Unbestritten hatte der Berufungsführer die Möglichkeit, im Zuge des Veranlagungsverfahrens bzw. eines allfälligen Berufungsverfahrens im Zusammenhang mit seiner Tätigkeit als Gemeindevertreter entweder die tatsächlich angefallenen Werbungskosten oder die nach § 1 Z 10 der Verordnung des Bundesministers für Finanzen über die Aufstellung von Durchschnittssätzen für Werbungskosten von Angehörigen bestimmter Berufsgruppen, BGBl. II Nr. 382/2001, pauschal ermittelten Beträge geltend zu machen. Eine solche Geltendmachung hat der Berufungsführer nach eigenen Angaben vergessen bzw. verabsäumt. Das Neuhervorkommen einer zum Zeitpunkt des Abschlusses der wieder aufzunehmenden Verfahren bereits existenten Tatsache wird damit aber nicht aufgezeigt. Die Bestimmung des § 303 BAO sieht eine Durchbrechung der Rechtskraft im Falle des Neuhervorkommens von entscheidungswesentlichen Sachverhaltselementen vor, dient aber nicht dazu, fehlende formale Tatbestandselemente nachträglich zu erfüllen oder allfällige Versäumnisse einer Partei im Verwaltungsverfahren zu sanieren. Nach der Rechtsprechung des Verwaltungsgerichtshofes kann daher die Beseitigung der Folgen einer Unterlassung der Geltendmachung von Betriebsausgaben, sei es auf Grund Unkenntnis gesetzlicher Vorschriften oder auf Grund unzutreffender rechtlicher Würdigung, nicht durch die Wiederaufnahme des Verfahrens erfolgen (VwGH 28.10.2009, 2008/15/0209). Gleichermaßen war daher auch die Wiederaufnahme des Verfahrens aufgrund der im abgeschlossenen Verfahren verabsäumten Geltendmachung des in Rede stehenden Werbungskostenpauschales nicht zu verfügen.

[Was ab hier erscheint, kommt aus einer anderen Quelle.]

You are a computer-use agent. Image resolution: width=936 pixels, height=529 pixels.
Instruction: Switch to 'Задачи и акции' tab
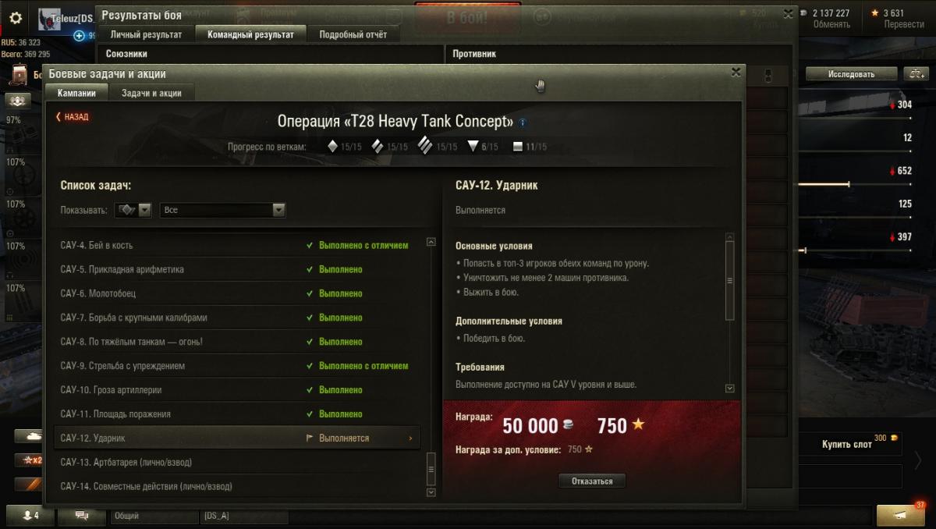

Daran vermag auch der vom Berufungsführer ins Treffen geführte Grundsatz der Rechtsrichtigkeit nichts zu ändern, kann daraus doch nicht abgeleitet werden, das jede einem Bescheid anhaftende Rechtsunrichtigkeit selbstredend im Wege der Wiederaufnahme zu beseitigen wäre. Auch wenn es zutrifft, dass die in Rede stehenden Aufwendungen nur mehr im Wege einer Wiederaufnahme des Verfahrens Berücksichtigung finden können, ist eine Durchbrechung der Rechtskraft eben nur unter den gesetzlich normierten Voraussetzungen zulässig. Diese aber waren aus den oben dargelegten Gründen nicht gegeben.

Auch soweit der Berufungsführer sich unter Bezugnahmen auf den Grundsatz der Gleichmäßigkeit der Besteuerung auf die in einem anderen namentlich angeführten Fall bzw. weiteren Fällen verfügte Wiederaufnahme beruft, ist für ihn nichts zu gewinnen. Abgesehen davon, dass im genannten Fall die Wiederaufnahme nicht allein wegen des nicht geltend gemachten Pauschales erfolgt ist und das Finanzamt das den Berufungsführer betreffende Verfahren hinsichtlich Einkommensteuer 2006 gleichermaßen wieder aufgenommen hat, sodass er sich insoweit jedenfalls nicht als beschwert erachten kann, kann der Berufungsführer aus einer - allenfalls rechtswidrigen - Vorgangsweise gegenüber anderen Abgabepflichtigen für sich keine Rechte ableiten (vgl. VwGH 5.4.2001, 2000/15/0150, mwN).

Mangels neu hervorgekommener Tatsachen erweist sich die Abweisung des Antrages auf Wiederaufnahme des Verfahrens hinsichtlich der Jahre 2005 und 2007 als rechtmäßig (eine Erörterung der Verschuldensfrage erübrigt sich sohin) und konnte der dagegen erhobenen Berufung daher kein Erfolg beschieden sein.